* begin Records provided *

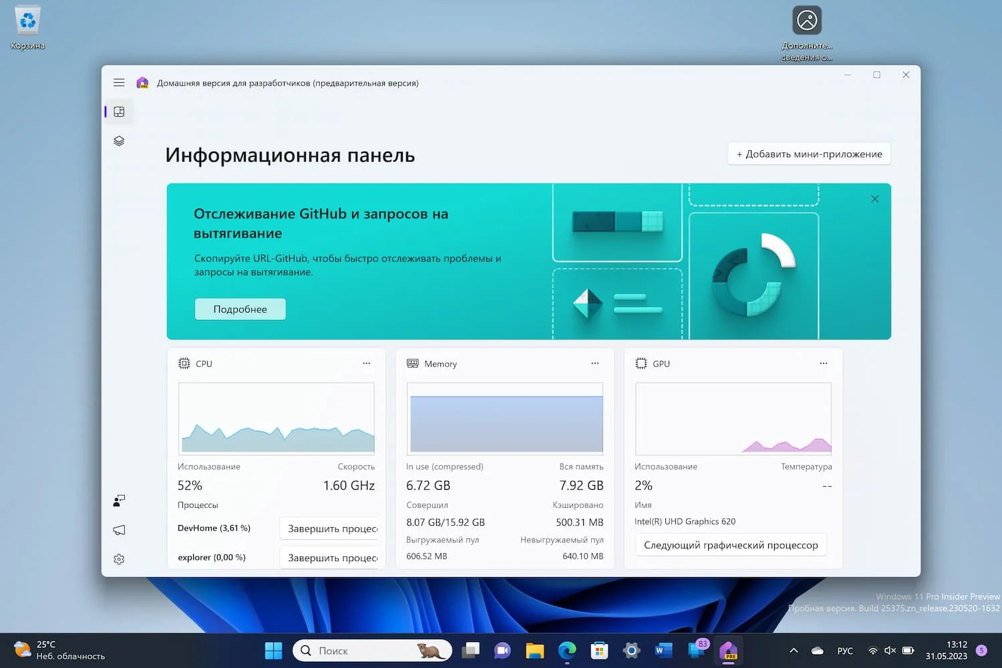Click the Подробнее button on the banner
The height and width of the screenshot is (668, 1002).
click(x=240, y=309)
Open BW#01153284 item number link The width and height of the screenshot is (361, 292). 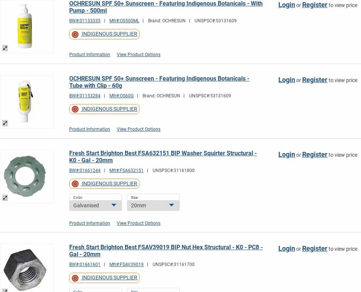(x=85, y=96)
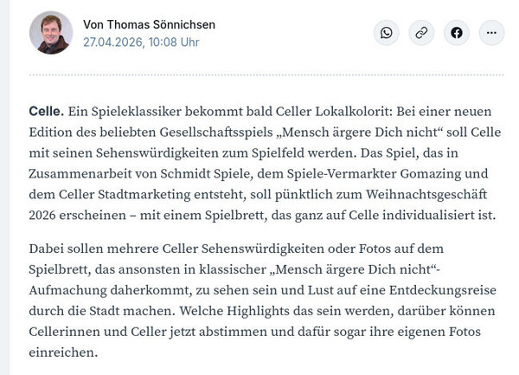
Task: Click the final word einreichen.
Action: point(63,352)
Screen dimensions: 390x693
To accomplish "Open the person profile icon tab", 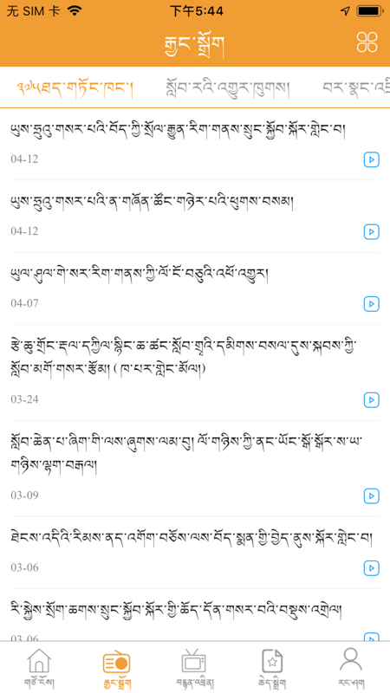I will [x=351, y=660].
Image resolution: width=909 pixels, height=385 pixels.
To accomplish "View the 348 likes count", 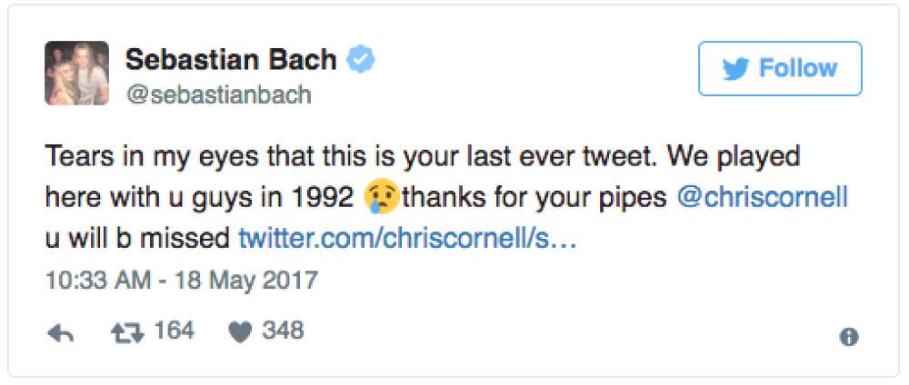I will click(x=283, y=331).
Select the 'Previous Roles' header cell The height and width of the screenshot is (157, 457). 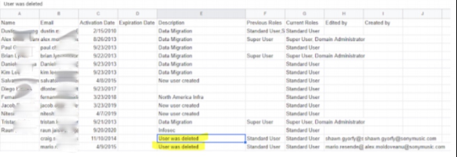(265, 23)
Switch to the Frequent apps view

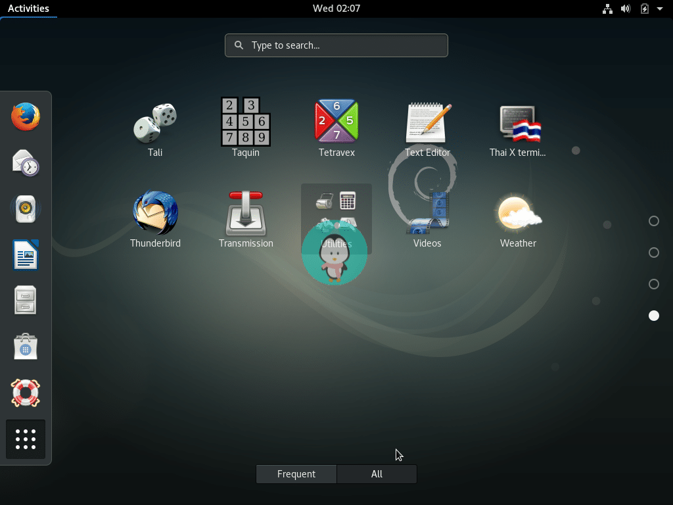(296, 473)
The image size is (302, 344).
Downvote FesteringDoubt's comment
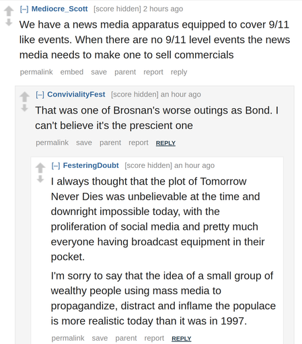pyautogui.click(x=40, y=179)
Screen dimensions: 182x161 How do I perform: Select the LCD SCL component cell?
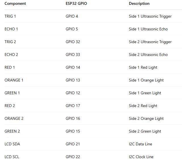point(12,157)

* end Records provided *

Reproduce the listing above word for word, beginning at the line that contains "Switch to the Frequent apps view" and stopping after the listing's final line. Leave the pictures out of your answer.

Response:
Switch to the Frequent apps view

(296, 473)
The image size is (302, 344).
Downvote FesteringDoubt's comment
pyautogui.click(x=40, y=179)
Screen dimensions: 182x161 How do I perform: Select the LCD SCL component cell?
point(12,157)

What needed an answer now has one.